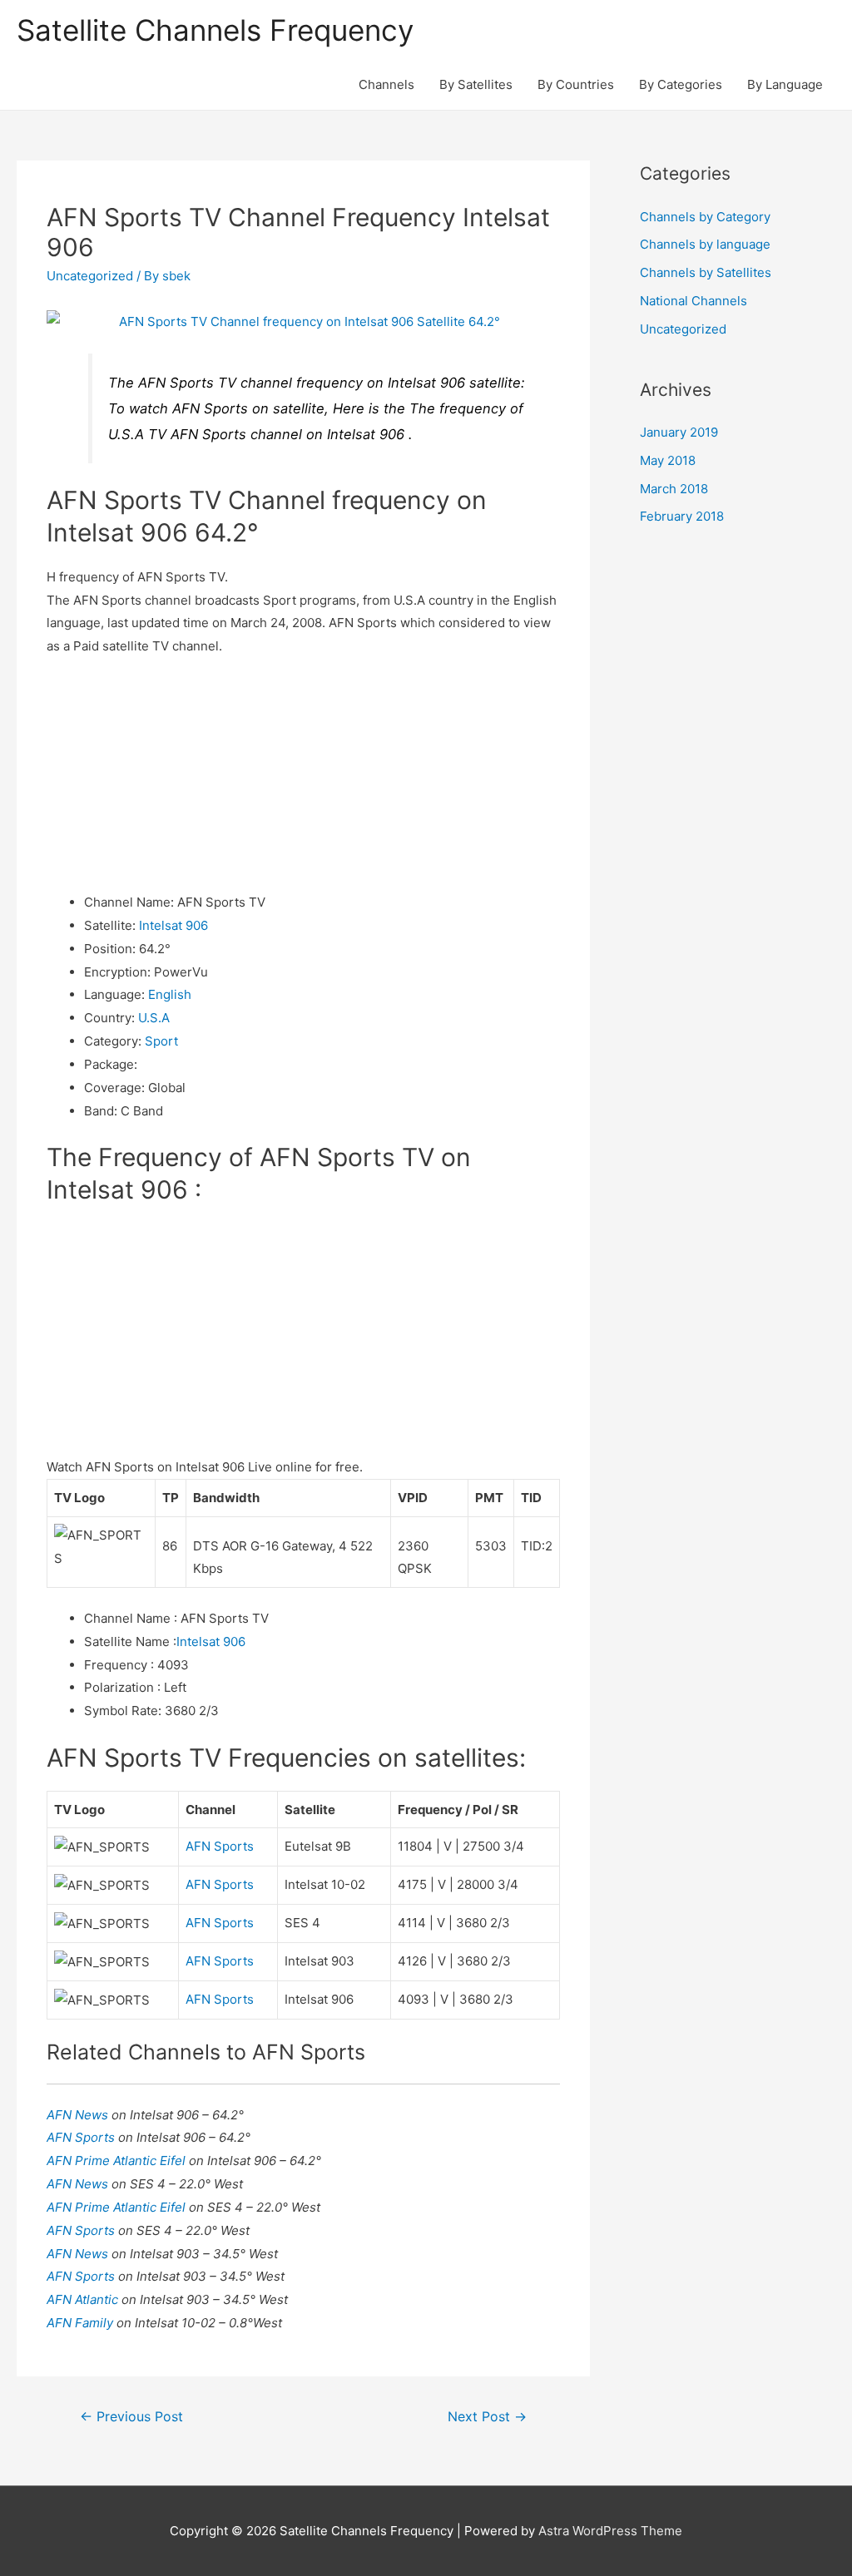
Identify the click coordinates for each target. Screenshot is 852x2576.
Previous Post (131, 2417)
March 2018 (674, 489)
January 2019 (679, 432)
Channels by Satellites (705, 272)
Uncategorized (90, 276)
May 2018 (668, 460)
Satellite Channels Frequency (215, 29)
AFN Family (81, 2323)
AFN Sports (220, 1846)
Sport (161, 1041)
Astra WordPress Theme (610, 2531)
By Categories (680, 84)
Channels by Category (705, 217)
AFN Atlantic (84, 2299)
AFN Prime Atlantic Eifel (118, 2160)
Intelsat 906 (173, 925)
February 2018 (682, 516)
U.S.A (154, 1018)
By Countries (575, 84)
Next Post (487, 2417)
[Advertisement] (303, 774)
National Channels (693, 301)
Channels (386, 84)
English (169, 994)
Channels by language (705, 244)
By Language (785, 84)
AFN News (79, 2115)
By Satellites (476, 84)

● Work to be completed
Every entry above should be printed again exactly, except for the pictures.

● Finished task
Identify the click coordinates for each target. Screenshot is 852x2576.
Previous Post (131, 2417)
March 2018 (674, 489)
January 2019 (679, 432)
Channels by Satellites (705, 272)
Uncategorized (90, 276)
May 2018 (668, 460)
Satellite Channels Frequency (215, 29)
AFN Family (81, 2323)
AFN Sports (220, 1846)
Sport (161, 1041)
Astra WordPress Theme (610, 2531)
By Categories (680, 84)
Channels by Category (705, 217)
AFN Atlantic (84, 2299)
AFN Prime Atlantic Eifel (118, 2160)
Intelsat 906 (173, 925)
February 2018 (682, 516)
U.S.A (154, 1018)
By Countries (575, 84)
Next Post (487, 2417)
[Advertisement] (303, 774)
National Channels (693, 301)
Channels (386, 84)
English (169, 994)
Channels by language (705, 244)
By Language (785, 84)
AFN News (79, 2115)
By Satellites (476, 84)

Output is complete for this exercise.